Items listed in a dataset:
###
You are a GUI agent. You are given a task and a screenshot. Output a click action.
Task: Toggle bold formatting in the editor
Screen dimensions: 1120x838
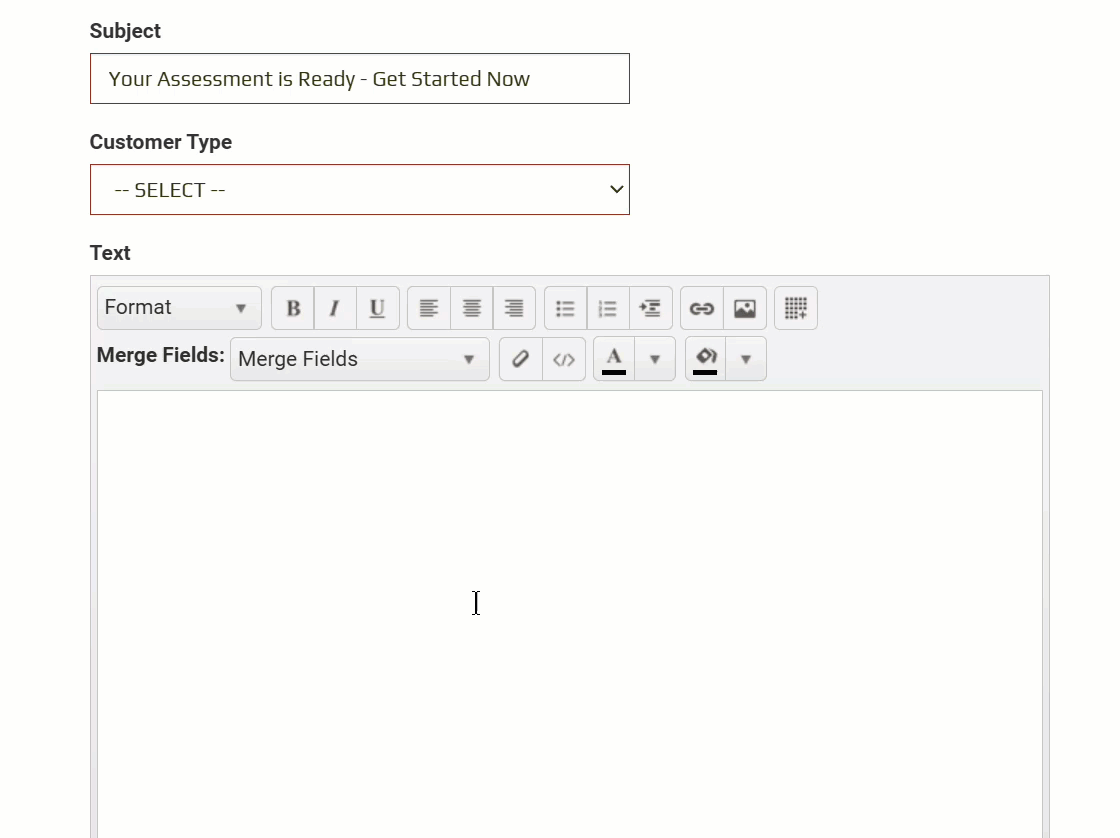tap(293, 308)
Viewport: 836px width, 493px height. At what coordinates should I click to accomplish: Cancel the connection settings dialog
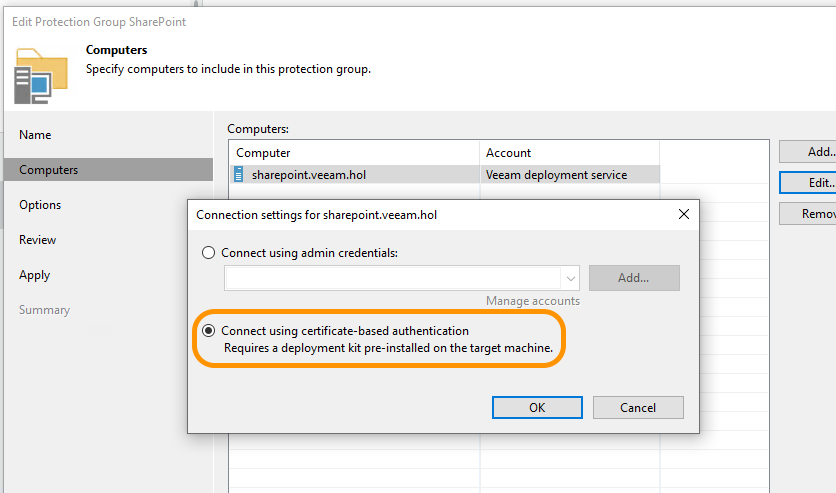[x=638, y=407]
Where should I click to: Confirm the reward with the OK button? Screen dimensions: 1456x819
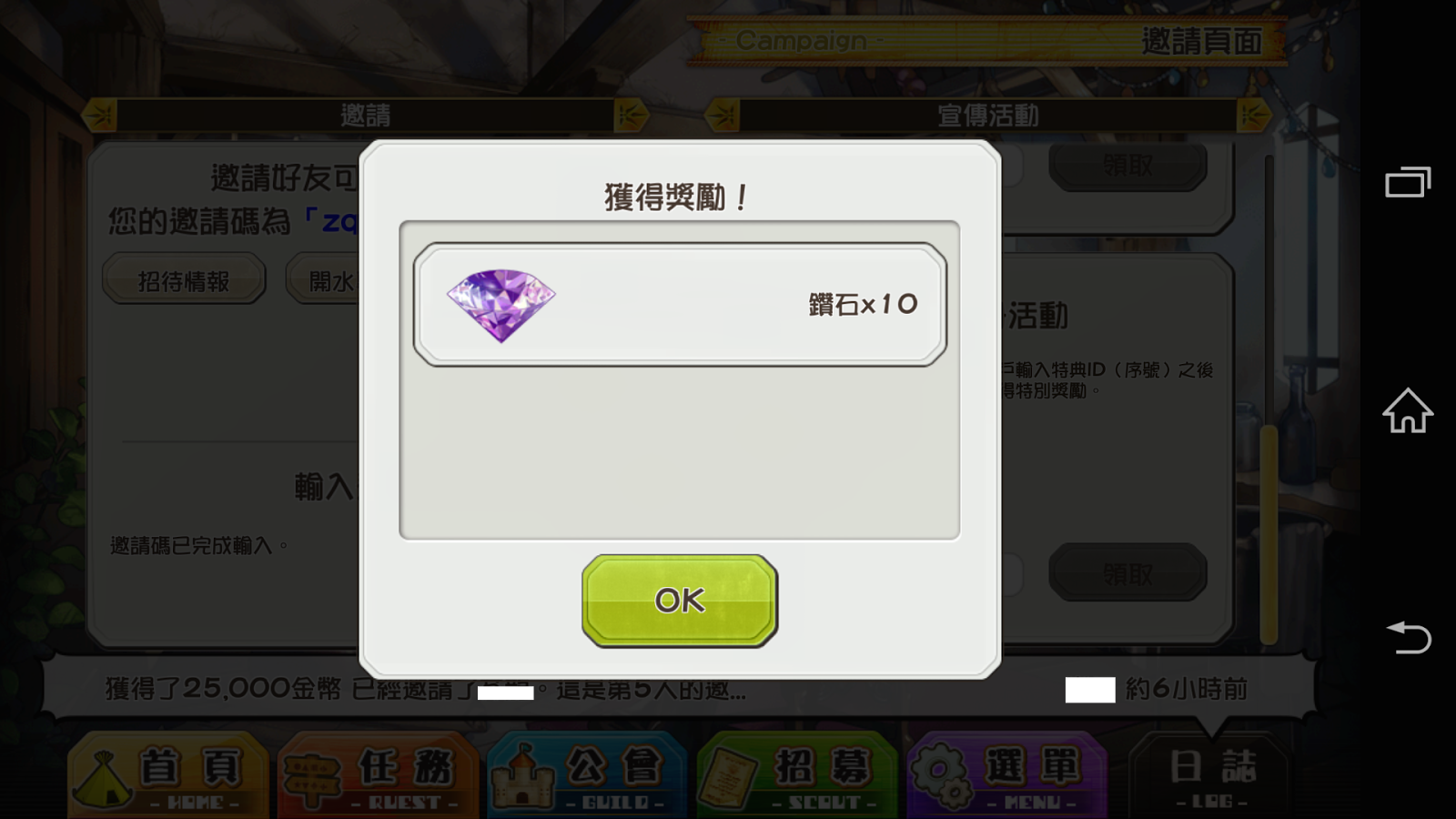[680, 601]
###
§ Task:
Write out every line of the data above word for word, leaving the pictures out.

§ Answer below:
You are a GUI agent. You are given a task and a screenshot. Output a click action.
Task: Toggle bold formatting in the editor
Screen dimensions: 1120x838
tap(293, 308)
Viewport: 836px width, 493px height. At what coordinates should I click to accomplish: Cancel the connection settings dialog
[x=638, y=407]
Where should I click to: Confirm the reward with the OK button? Screen dimensions: 1456x819
[680, 601]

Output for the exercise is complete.